Jennifer Matthews, c'est un tout autre genre - elle est incarnée dans le film de Bigelow par Jennifer Ehle, sous le nom de «Jessica». Adjointe de Scheuer, connaissant parfaitement l'islam, cette chrétienne engagée et mère de trois jeunes enfants est la nièce d'un cadre de la CIA.
En 2002, elle réalise un grand coup : la capture d'Abou Zoubaydah, un Saoudien toujours détenu à Guantanamo. Les informations qu'il aurait livrées sous la torture auraient conduit à l'arrestation de Khalid Cheikh Mohammed, l'organisateur des attentats du 11 septembre.

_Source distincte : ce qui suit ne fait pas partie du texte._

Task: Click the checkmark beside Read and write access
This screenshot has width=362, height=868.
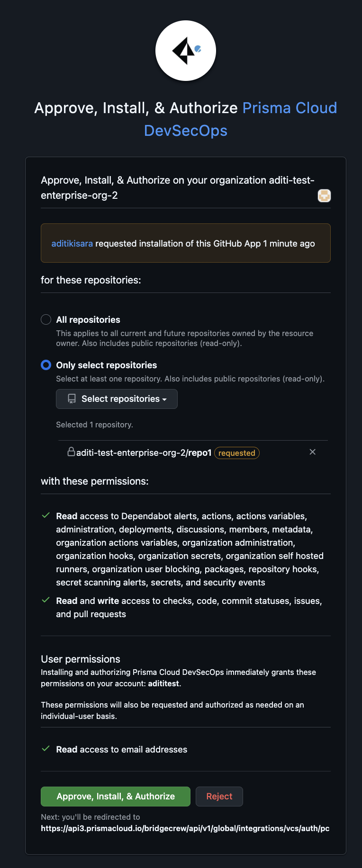Action: coord(46,600)
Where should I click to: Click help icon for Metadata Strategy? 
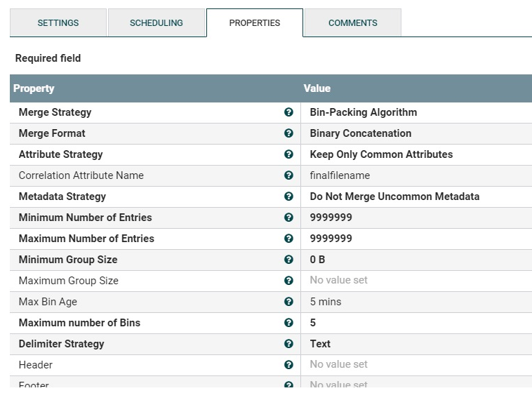point(288,197)
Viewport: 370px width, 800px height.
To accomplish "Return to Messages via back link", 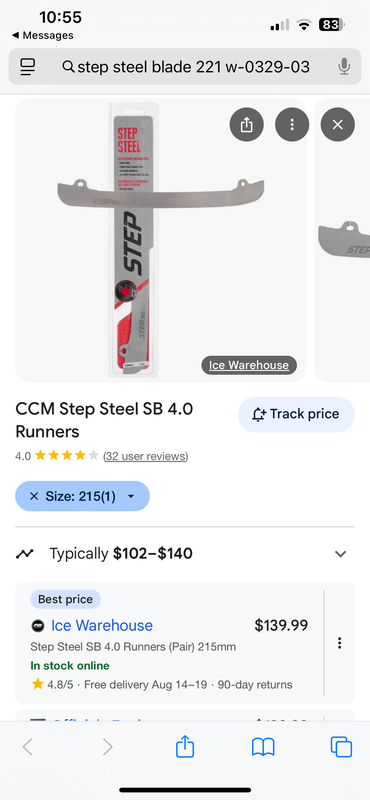I will 42,35.
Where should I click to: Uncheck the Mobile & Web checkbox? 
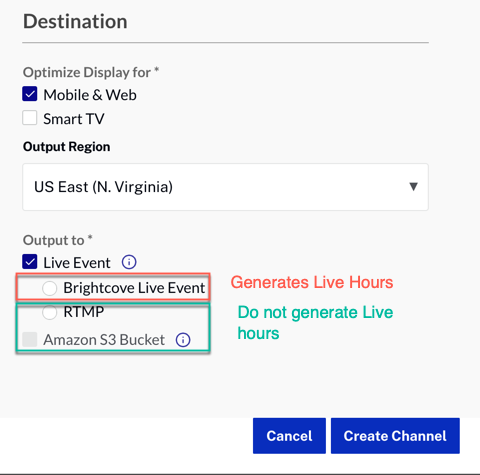coord(30,94)
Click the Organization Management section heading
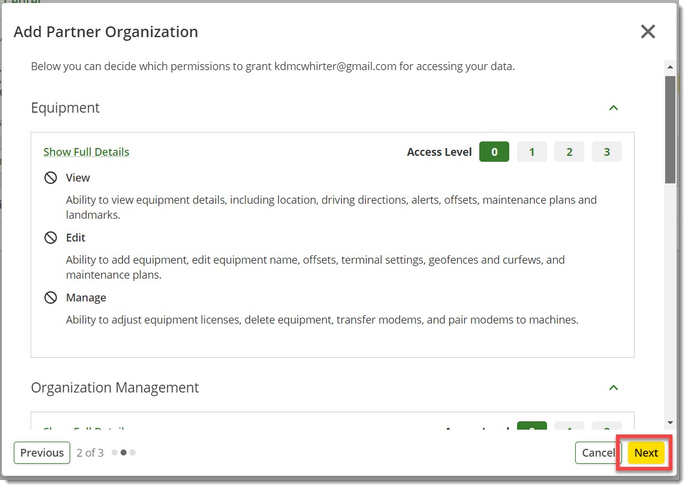The width and height of the screenshot is (688, 489). (115, 388)
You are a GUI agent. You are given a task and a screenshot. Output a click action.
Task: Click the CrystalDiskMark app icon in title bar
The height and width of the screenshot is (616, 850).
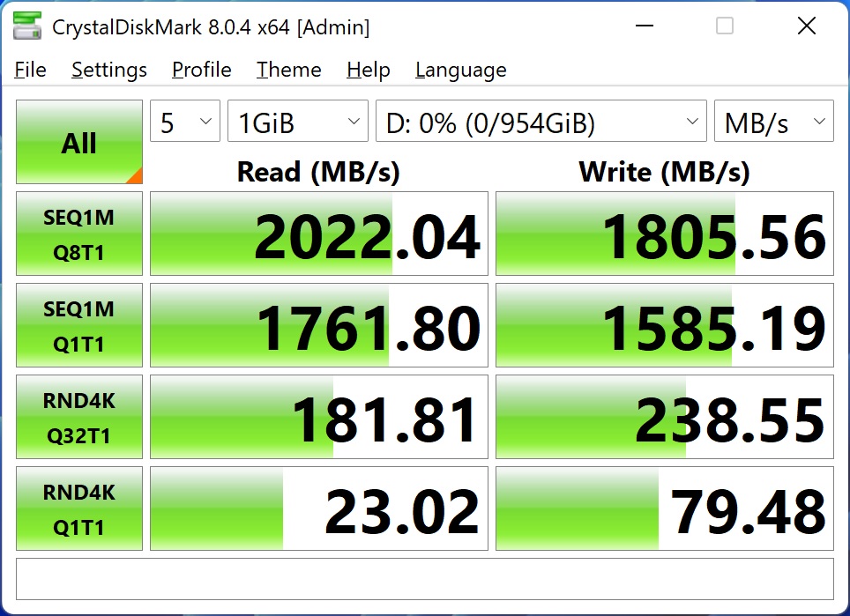(x=27, y=26)
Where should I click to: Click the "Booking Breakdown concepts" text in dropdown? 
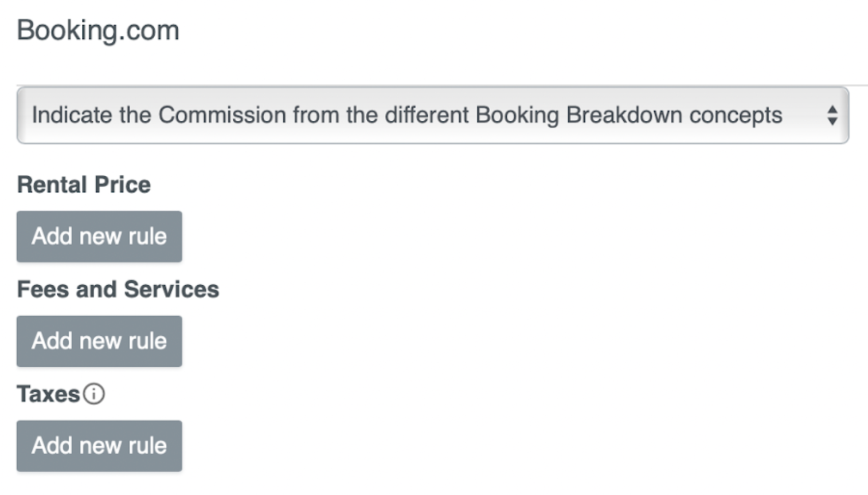(629, 115)
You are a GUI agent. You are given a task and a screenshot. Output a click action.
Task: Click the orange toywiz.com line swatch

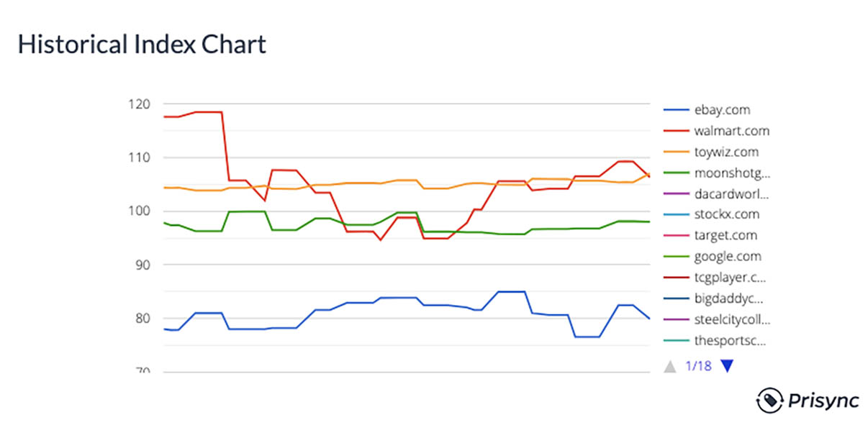[x=675, y=152]
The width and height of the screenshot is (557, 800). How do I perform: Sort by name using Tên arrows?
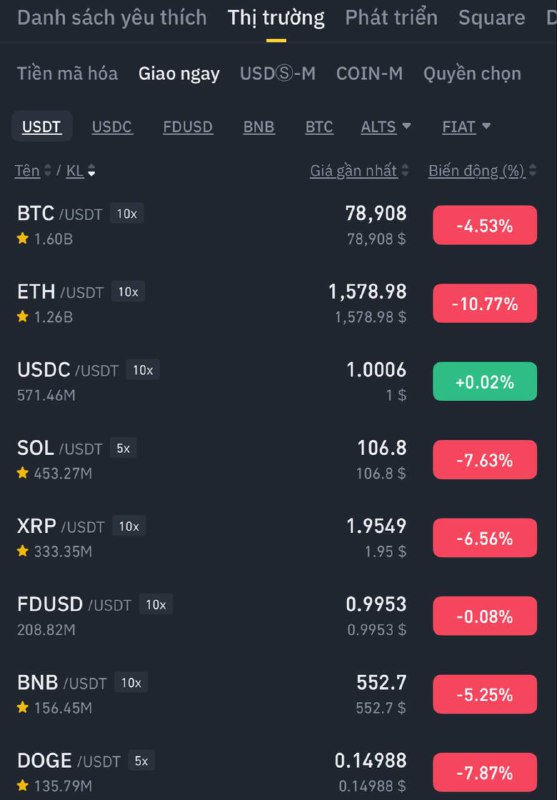[x=48, y=171]
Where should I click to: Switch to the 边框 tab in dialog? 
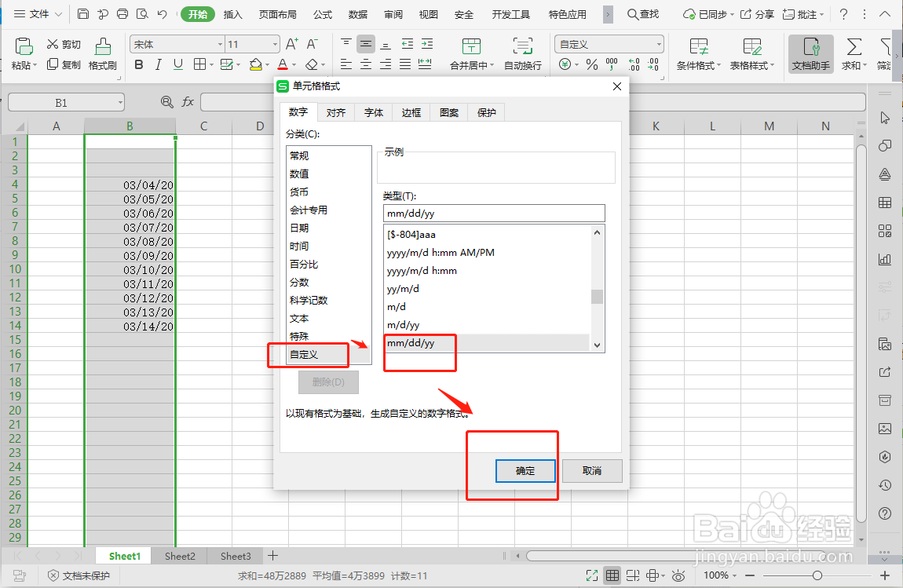(411, 111)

Jennifer n'est pas du genre à rester dans son bureau : elle participe aux interrogatoires des prisonniers et se spécialise dans le «ciblage» des individus au sein des réseaux : pour les recruter, pour les arrêter ou pour les tuer en envoyant un drone.
En 2009, à 45 ans, elle pense réussir le plus beau coup de sa carrière. Elle parvient à se faire envoyer à la tête d'une base opérationnelle avancée de la CIA, le camp Chapman, à Khost, dans l'est de l'Afghanistan, à proximité de la frontière avec les zones tribales du Pakistan - une région dont elle est l'un des meilleurs spécialistes.

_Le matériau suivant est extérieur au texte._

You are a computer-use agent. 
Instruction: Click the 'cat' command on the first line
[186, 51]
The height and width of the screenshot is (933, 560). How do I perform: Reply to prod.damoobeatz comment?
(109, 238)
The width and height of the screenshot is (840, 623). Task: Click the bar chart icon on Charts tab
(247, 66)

Elle a «ciblé» un homme : Khalil al-Balawi, un médecin jordanien en contact avec les dirigeants d'Al-Qaida. Elle croit pouvoir le retourner. Le 30 décembre 2009, ils doivent se retrouver dans la base de la CIA et elle a même préparé un gâteau pour l'accueillir.
A peine descendu de sa voiture, l'homme se fait exploser, tuant neuf autres personnes, dont Jennifer et six autres personnels de la CIA ou contractuels. Parmi eux une autre femme, Elizabeth Hanson, une jeune trentenaire à l'allure encore adolescente. C'est le coup le plus dur porté à la CIA depuis l'attaque contre l'ambassade américaine à Beyrouth en 1983.

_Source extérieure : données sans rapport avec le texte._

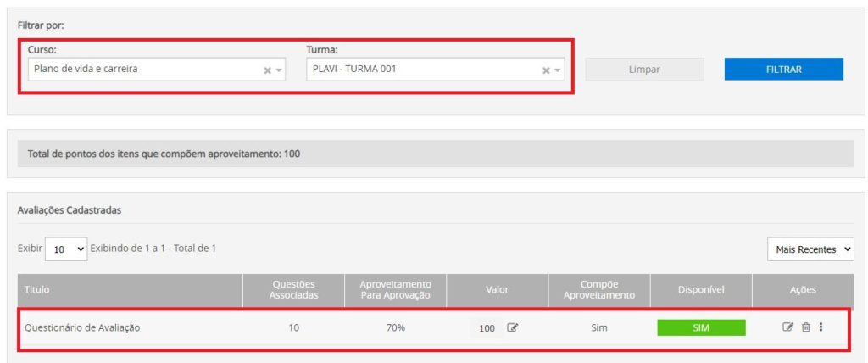Click the Limpar button
Screen dimensions: 868x363
click(644, 70)
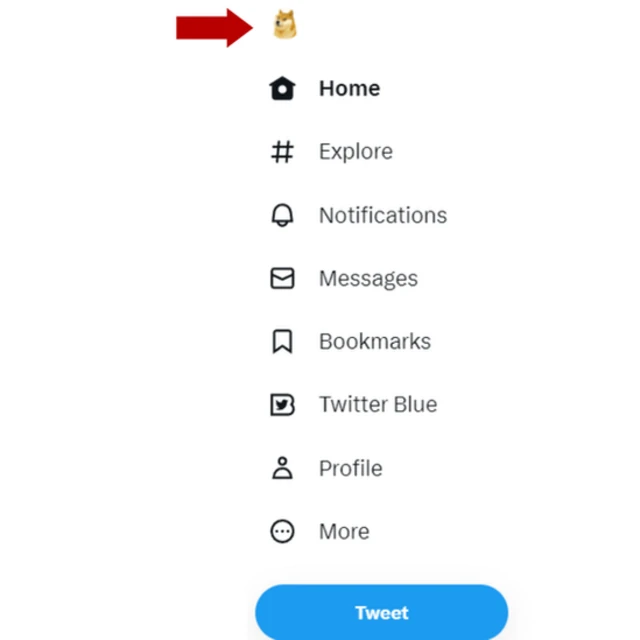This screenshot has height=640, width=640.
Task: Go to the Home text label
Action: tap(349, 88)
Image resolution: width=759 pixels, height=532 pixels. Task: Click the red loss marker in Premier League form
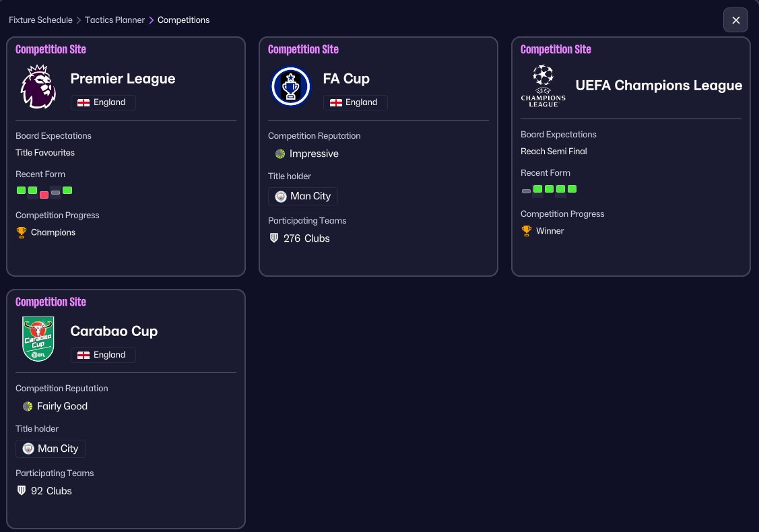[x=44, y=195]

D'autres femmes ont été impliquées dans cette «guerre contre le terrorisme», comme Gina Bennett, la première à mettre en garde contre un certain «Usama Bin Ladin» en août 1993. Cette mère de cinq enfants a depuis lors quitté le monde du renseignement et publié un livre intitulé National Security Mom, la «Maman de la sécurité nationale»...
D'autres, toujours en poste, ne sont connues que par leur pseudonyme, comme «Frederica», qui a sans doute inspiré le personnage de Maya.
Son chef, Michael Scheuer (2), dit d'elle : «Si elle vous mord la cheville, elle ne vous lâche plus.» Elle est rousse, dit-on, âgée d'une trentaine d'années et a bien été en poste à Islamabad (Pakistan). Une obstinée, dont on sait qu'elle a assisté aux interrogatoires de Khalid Cheikh Mohammed, dans un lieu de détention secret (black site) de la CIA en Pologne.
L'organisateur des attentats a été soumis à 183 séances de waterboarding (3), une torture qui consiste à recouvrir le visage du prisonnier d'un linge avant de verser de l'eau - ce qui provoque une sensation de noyade, horrible mais jugée sans risque par les bourreaux si l'homme a la tête placée plus bas que le reste du corps... Lui, comme d'autres, finissent par lâcher des informations, incomplètes et biaisées.
Mais, en triant le vrai du faux, les analystes de la CIA - et sans doute «Frederica» en premier lieu - comprennent que l'homme important pour remonter jusqu'à Ben Laden est un certain Ahmed al-Kuwaiti. Il sert de courrier au chef d'Al-Qaida pour ses contacts avec le monde extérieur.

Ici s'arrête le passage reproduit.